Yes, how dare we have a controlled immigration system! How dare that people who have come here illegally shouldn’t be allowed to stay here!
Richard, your ideas have been defeated. Yet again. You must be getting used to losing. Your socialist dream lies in tatters.
It’s not good, but there weren’t a lot f choices. At the end of the day, the people gave more votes to the conservatives than to Labour or the LibDems. The LibLab coalition was never even a starter. They didn’t have enough seats.
The only choices were the LibCon coalition where naturally the Cons get more of their own way because they got 50% more votes than the LDs if nothing else or the option of letting the Cons form a minority govt. I preferred the latter but I can understand the alternative point of view.
Time will tell. Maybe it will be a disaster. Maybe not.
But there is no nice pretty non-Tory outcome from this election. I know some people say that the public would have preferred a LibLab deal. Well, they should have voted for it then!
@James from Durham
James
I agree – Labour could not form a government now
I argued as such from Saturday
It did lose
That’s democracy
But as the sheer nastiness of what the Tories plan becomes apparent the dividing lines in politics will become sharper – and next time there will be only one opposition
And others, like me (I admit) who voted tactically will not do so again
Mind you – we’ll win AV and won’t need to
I guess that’s some comfort
“the schools that Sweden has abandoned because they do not work. ”
Erm, Sweden has abandoned free schools has it?
I’ve certainly seen some muttering that there might be changes to the scheme….but not the announcement that they’ve abandoned them….

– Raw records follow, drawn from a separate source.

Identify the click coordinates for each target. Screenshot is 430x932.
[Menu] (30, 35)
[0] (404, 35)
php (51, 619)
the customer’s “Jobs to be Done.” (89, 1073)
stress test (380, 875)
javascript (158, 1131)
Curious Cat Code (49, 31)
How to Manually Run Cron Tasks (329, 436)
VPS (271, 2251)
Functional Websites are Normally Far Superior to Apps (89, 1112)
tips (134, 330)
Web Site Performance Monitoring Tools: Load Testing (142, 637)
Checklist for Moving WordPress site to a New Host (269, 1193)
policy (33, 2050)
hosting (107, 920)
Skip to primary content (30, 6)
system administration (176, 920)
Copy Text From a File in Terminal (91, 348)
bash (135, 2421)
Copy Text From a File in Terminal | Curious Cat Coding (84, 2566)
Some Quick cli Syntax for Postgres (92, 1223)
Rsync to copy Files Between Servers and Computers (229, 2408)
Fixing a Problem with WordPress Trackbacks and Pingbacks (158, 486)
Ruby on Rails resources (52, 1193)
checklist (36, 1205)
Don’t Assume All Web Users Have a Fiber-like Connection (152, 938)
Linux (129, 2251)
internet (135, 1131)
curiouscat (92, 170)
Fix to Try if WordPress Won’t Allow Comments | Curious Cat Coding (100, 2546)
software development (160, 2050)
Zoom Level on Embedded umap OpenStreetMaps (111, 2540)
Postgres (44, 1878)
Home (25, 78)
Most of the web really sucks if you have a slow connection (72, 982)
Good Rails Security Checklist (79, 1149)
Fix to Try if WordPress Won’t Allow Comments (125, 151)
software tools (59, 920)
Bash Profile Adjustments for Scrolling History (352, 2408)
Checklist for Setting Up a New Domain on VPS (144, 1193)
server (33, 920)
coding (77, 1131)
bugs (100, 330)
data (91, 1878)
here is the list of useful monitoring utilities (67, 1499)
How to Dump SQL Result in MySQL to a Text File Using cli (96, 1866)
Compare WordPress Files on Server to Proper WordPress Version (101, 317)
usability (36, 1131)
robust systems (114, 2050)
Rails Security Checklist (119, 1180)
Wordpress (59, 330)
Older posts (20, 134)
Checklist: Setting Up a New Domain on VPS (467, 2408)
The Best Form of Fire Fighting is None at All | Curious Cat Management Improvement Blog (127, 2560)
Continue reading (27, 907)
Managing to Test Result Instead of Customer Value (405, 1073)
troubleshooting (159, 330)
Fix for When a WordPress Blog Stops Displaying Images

I don’t think anyone has a clue as to how this will play out, there’s something wrong with you if you’re waking up in sweats over something Mervyn King said. This might be the most effective government in 50 years, putting through more beneficial legislation to the country than any other, or it might be a disaster; I’d start considering these possibilities more as quantum states rather than fixed points in time, horrid or otherwise.
Neither you or I, Nick nor Dave (or Mervyn) knows what will happen, so I’d suspend these predictions until we do, because you might be worried about nothing at all. I’ve always had an inherent fear of the Tories, but I’m not so sure we’ve got a Tory government; it’s a lot weirder than that and nobody has any useful experience than can shed light on what may happen next, let’s wait and see. We don’t really have any other option; if we start waking in the night seeing horrid futures, people might think we’re deluding ourselves.
Richard, I have to say that I have largely gone along with many of your thoughts, but just recently you have let knee-jerk reactionary emotion get in the way of clear logical and open thinking. The last few days must indeed be very painful for you.
I spent lunch today with a recently retired (but healthy) life-long socialist. He commented that he would never see a Labour Government again in his life-time. He continued to provide his reasoned thinking.
When you next come over to the Isle of Man you’ll have to come for lunch.
Obviously no-one knows how this will play out but as a starting point I’d suggest that Labour’s vote was several percentage points down on this election from what it would have been if they’d had a decent leader. Loads of people didn’t vote Labour because they couldn’t stand the thought of another 5 years of Gordon Brown. And even then, the Tories only managed 36% of the vote, and couldn’t get an overall majority.
I think the coalition will have some kind of honeymoon period (particularly given it has friends all across the media) but when the going gets rough – as it surely will; and once Labour has a new leader and is being nice to those left-wing Lib Dem voters (most of them I think) who didn’t vote Lib Dem just to prop up a Tory govt, we’ll see Labour at around 50% in the polls.
The chap above who referred to New Labour as a “socialist dream” – er… if only?